What Is a Laddered Bond ETF Strategy?

Updated July 9, 2026 6 min read

Building a traditional bond ladder means buying individual bonds one at a time, each with a different maturity year. A laddered bond ETF strategy tries to recreate that same staggered structure using funds instead.

The short answer

A laddered bond ETF strategy combines several target-maturity bond ETFs, each set to wind down in a different year, to approximate the staggered maturity schedule of a traditional bond ladder. Money becomes available in stages as each fund reaches its target year, similar to how a ladder built from individual bonds spreads out its own maturities.

How the structure is put together

The building blocks are target-maturity bond funds, which are designed to hold bonds maturing around a specific year and then wind down and distribute assets around that date. To build a ladder, an investor buys several of these funds, spaced a year or more apart — for example, funds targeting several consecutive future years.

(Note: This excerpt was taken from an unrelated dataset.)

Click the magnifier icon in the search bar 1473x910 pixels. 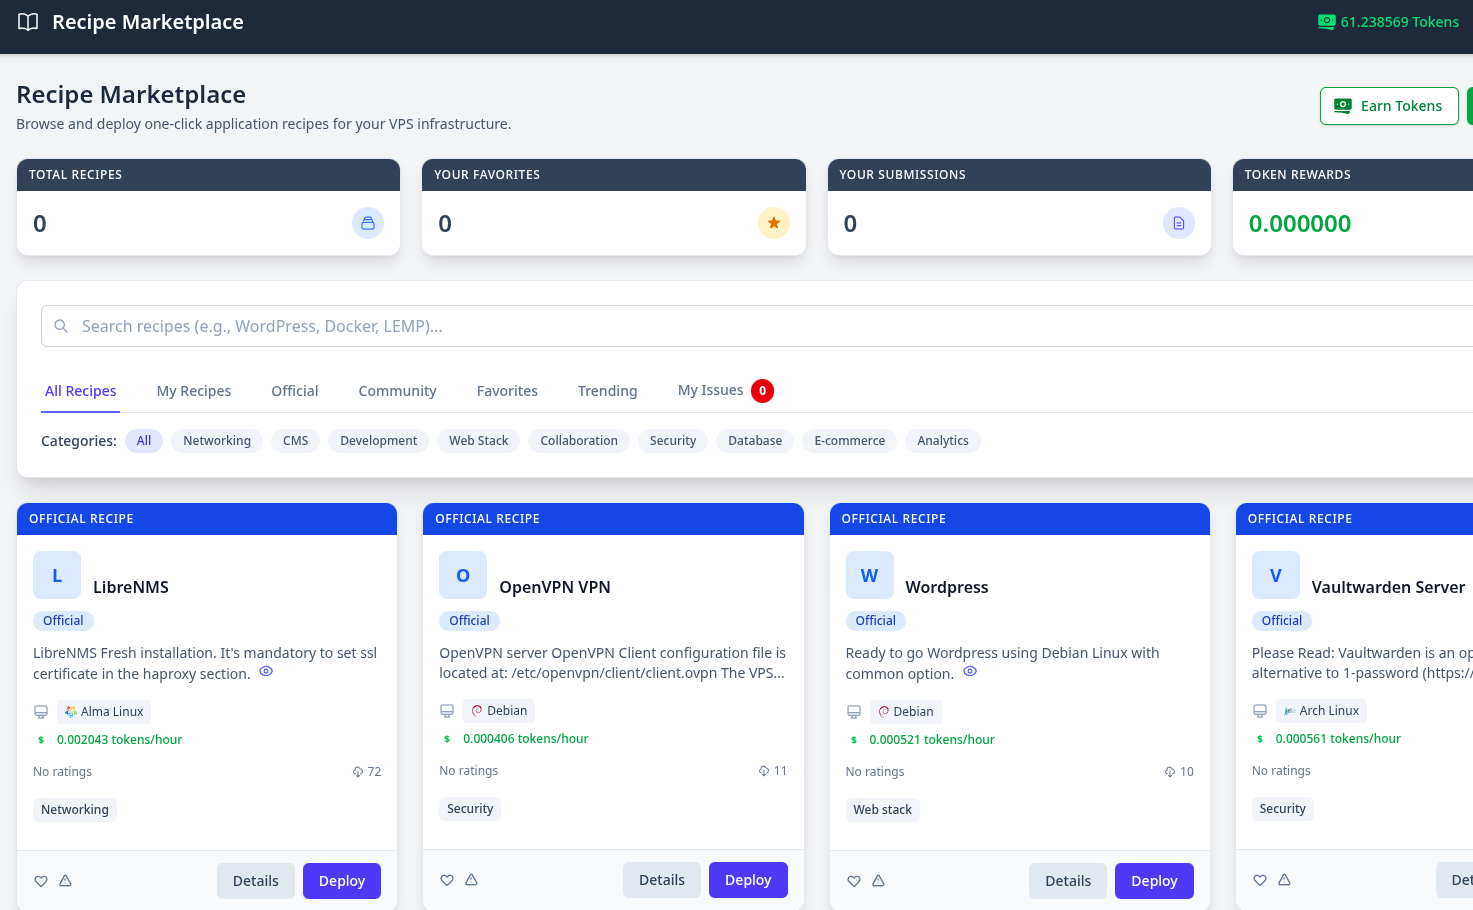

As each fund approaches its target year and eventually distributes its assets, that portion of the ladder can be reinvested further out, extending the ladder, or simply spent, depending on the goal.

How this compares with a ladder of individual bonds

A traditional ladder built from individual bonds gives a very specific, known outcome for each rung, assuming no default: a stated face value returned on a stated date. A laddered ETF strategy trades some of that precision for convenience. Each fund holds many underlying bonds rather than one, which spreads out issuer-specific risk, and buying shares of a fund is generally simpler and requires less capital than assembling a ladder bond by bond, since fund shares can often be purchased in small increments. The trade-off is that the amount received when a target-maturity fund winds down is not a guaranteed fixed sum the way a single bond’s face value is — it reflects the market value of the fund’s holdings at that time, including any defaults among the underlying bonds.

Costs and mechanics worth weighing

Bond ETFs carry an ongoing expense ratio, an annual cost that individual bonds don’t have, so a laddered ETF strategy involves paying for that convenience over the life of the holding. There’s also a question of how precisely the fund’s target year lines up with the timing actually needed — an individual bond can be selected for an exact maturity date, while a fund’s target year is more of an approximate window. On the other hand, ETFs typically trade throughout the day, which can make it easier to add to or exit a position compared with the process of buying or selling individual bonds, which involves checking a bid-ask spread and dealer availability.

Who tends to consider this approach

This structure tends to appeal to people who want the general shape of a bond ladder, staggered access to money over time, without the effort of researching and purchasing individual bonds one at a time. It can also suit smaller account sizes, where buying enough individual bonds to build genuine diversification within each rung would take more capital than buying a handful of fund shares.

What to weigh

A laddered bond ETF strategy offers a more accessible way to approximate the staggered timing of a traditional bond ladder, at the cost of some precision around exact payout amounts and dates. Comparing the ongoing fees against the convenience gained, and checking how closely each fund’s target year matches the actual need, are the key questions worth working through before choosing between the two approaches.